Kaybolduktan 19 gün sonra cesedi bulunan 8 yaşındaki Narin Güran davası hala aydınlatılamadı. Türkiye'yi yasa boğan Narin Güran cinayeti ile ilgili önemli ipucu, ünlü adli tıpçı Prof. Dr. Sevil Atasoy'dan geldi. Olay yerinde...
Diyarbakır'da 8 yaşındaki Narin Güran'ın 21 Ağustos 2024'te kaybolduğu ilanı verildikten sonra, 8 Eylül 2024'te cesedi bulunmuştu. Bulunan deliller, yapılan incelemeler hala bir sonuç vermedi.

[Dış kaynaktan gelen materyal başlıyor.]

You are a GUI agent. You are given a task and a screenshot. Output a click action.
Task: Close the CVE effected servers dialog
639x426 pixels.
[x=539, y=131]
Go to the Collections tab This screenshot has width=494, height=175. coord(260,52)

8 yaşındaki Narin Güran’ın cinayeti Türkiye’yi yasa boğarken, soruşturmada birbiri ardına yaşanan gelişmeler ve hatalar gözleri, Adli Tıp dünyasının önde gelen ismi Prof. Dr. Sevil Atasoy’a çevirdi. "Kusursuz cinayet yoktur" sözüyle tanınan Atasoy, bu tür vakalarda delillerin titizlikle incelenmesi gerektiğini sık sık vurguluyor. Ancak Narin Güran’ın ölümünde süreç boyunca yaşanan ihmaller ve eksiklikler, cinayetin sır perdesinin aralanmasını zorlaştırıyor.

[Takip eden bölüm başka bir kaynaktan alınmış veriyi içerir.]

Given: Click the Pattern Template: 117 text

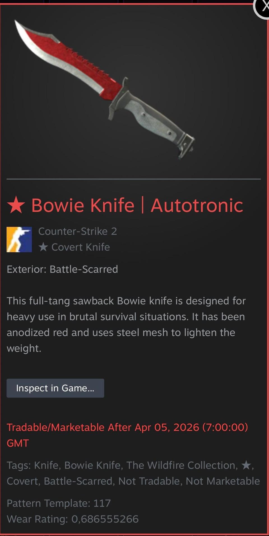Looking at the screenshot, I should coord(59,503).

NARİN CİNAYETİNDEKİ İHMALLER VE ATASOY’UN SESSİZ MESAJI
Gazete Pencere'de yer alan habere göre, Narin Güran’ın kaybolması ve ardından cansız bedeninin 19 gün sonra Eğertutmaz Deresi’nde bulunması, soruşturmanın başından beri büyük bir karmaşa içinde yürütüldüğünü gözler önüne serdi. Narin’in ölümüyle ilgili birçok iddia ortaya atıldı, delil niteliğindeki 91 örnekten hiçbir sonuç elde edilemedi. Ayrıca, kameralarla çevrili köyde cinayeti işleyen kişinin videosunun haftalar sonra fark edilmesi, şüphelilerin yanlış yönlendirmeleri ve olay yerinin incelenmesindeki ihmaller, cinayet soruşturmasının en büyük sorunları olarak belirdi.

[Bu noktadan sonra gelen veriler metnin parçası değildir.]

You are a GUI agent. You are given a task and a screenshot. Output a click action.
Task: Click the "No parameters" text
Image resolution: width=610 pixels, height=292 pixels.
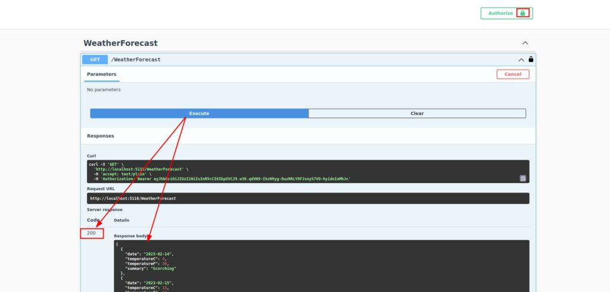coord(104,90)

Sevil Atasoy ise, olayla ilgili doğrudan açıklama yapmasa da arşivinden çıkardığı eski yazılarıyla soruşturmaya dair kritik mesajlar veriyor. Atasoy’un 16 yıl önce Hürriyet’te kaleme aldığı “Göldeki Yeşil Ceset” başlıklı yazısında, suyun içindeki cesetlerin nasıl incelenmesi gerektiği konusunda detaylar mevcut. Dr. Baden'in, üç haftadır suda olduğu sanılan bir cesedi inceleyerek aslında 16 aydır suda olduğunu bulması, olay yerinin ve cesedin doğru yöntemlerle incelenmesinin önemini ortaya koyuyor.
KUSURSUZ CİNAYET YOKTUR: ARŞİV YAZILARINDAKİ MESAJ
Sevil Atasoy’un gündeme getirdiği diğer iki yazı da cinayet vakalarının çözümünde olay yeri incelemesinin titiz yapılmasının önemini vurguluyor. Almanya’da kabloyla öldürülen bir kişinin, kablo üzerindeki DNA sayesinde yakalanması ve İngiltere’de tuğlayla öldürülen bir kişinin katilinin tuğladaki iki farklı kan izine rağmen tespit edilmesi, delillerin titizlikle incelenmesi gerektiğini gösteriyor.
Atasoy’un bu arşiv yazılarını tekrar gündeme getirmesi, Narin Güran cinayetinde ihmallerin olduğunu ve olay yerinin yeterince dikkatli incelenmediğini ima ediyor olabileceğini gündeme getirdi. Atasoy’un bakış açısına göre, her cinayet bir iz bırakır ve bu izlerin doğru yöntemlerle incelenmesi, olayın aydınlatılması için en önemli adımdır.
SORUŞTURMADAKİ GECİKMELER VE DELİL KAYIPLARI
Narin Güran cinayetinde yaşanan gecikmeler ve delillerin tahrip olması, cinayetin çözümünü zorlaştırdı. Narin’in vücudundan alınan 91 örneğin hiçbirinde DNA tespit edilememesi, arama çalışmalarında jandarmanın yanlış yönlendirilmesi, cesedin bulunmasının ardından ortaya çıkan kanıtların hava koşulları nedeniyle zarar görmesi gibi etkenler, olayın çözümlenmesini zorlaştırdı. Ayrıca, şüphelilerin otomobillerinde yapılması gereken incelemelerin günler sonra gerçekleşmesi de önemli bir eksiklik olarak dikkat çekti.